PERUBAHAN SOSIAL BERBASIS LINTAS BUDAYA: Identitas dan Ruang Negosiasi Global-Lokal
Abstract
Pada tahun 1945, menjelang diumumkannya Undang-Undang Dasar
Negara, terjadi perdebatan seru soal kebudayaan daerah dan kebudayaan
nasional; kebudayaan daerah sebagai kenyataan konkret-historis dan
kebudayaan nasional sebagai sesuatu yang akan dibentuk (masih dibayangkan).

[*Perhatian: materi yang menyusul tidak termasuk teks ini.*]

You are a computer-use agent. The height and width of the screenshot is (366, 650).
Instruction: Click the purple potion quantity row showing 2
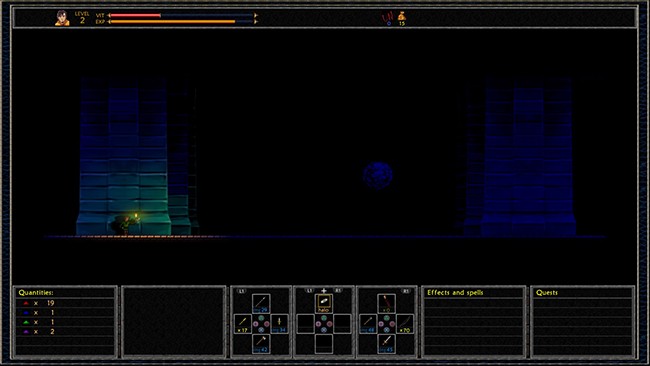(65, 332)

Kenyataan peliknya hubungan kebudayaan daerah (lokal) dengan kebudayaan
nasional di satu sisi dan soal kebudayaan nasional itu sendiri di sisi yang lain
tampaknya masih berlanjut hingga sekarang. Di sisi lain, arus pertukaran
membuat interaksi antarbudaya menjadi suatu keniscayaan.
Multikulturalisme
2
di Indonesia yang merebak di akhir tahun 1990-an
sebagai respons terhadap penyeragaman budaya sejak Orde Baru, mampu
bergerak menuju keragaman. Nyaris tak ada wilayah budaya yang terisolasi dari
yang lain dan tidak dilalui lintas budaya global. Istilah ini muncul selain sebagai
penghargaan atas kebudayaan lain, tetapi juga mencakup permasalahan produk-produk budaya sebagaimana yang muncul dalam politik, hukum,
ekonomi dan sosial. Multikulturalisme menekankan pentingnya mengakui
dan menghargai keragaman budaya, mengubah kebijakan publik untuk
mengakomodasi keragaman untuk menciptakan masyarakat heterogen yang
damai dan adil. Pentingnya bersikap kritis terhadap isu multikultural ini untuk
menyikapi bahwa kebijakan dan wacana multikultural di berbagai negara
seringkali terlalu menekankan perbedaan daripada persamaan dan sangat
rentan digunakan untuk memperuncing politik identitas (Melani, 2005:29).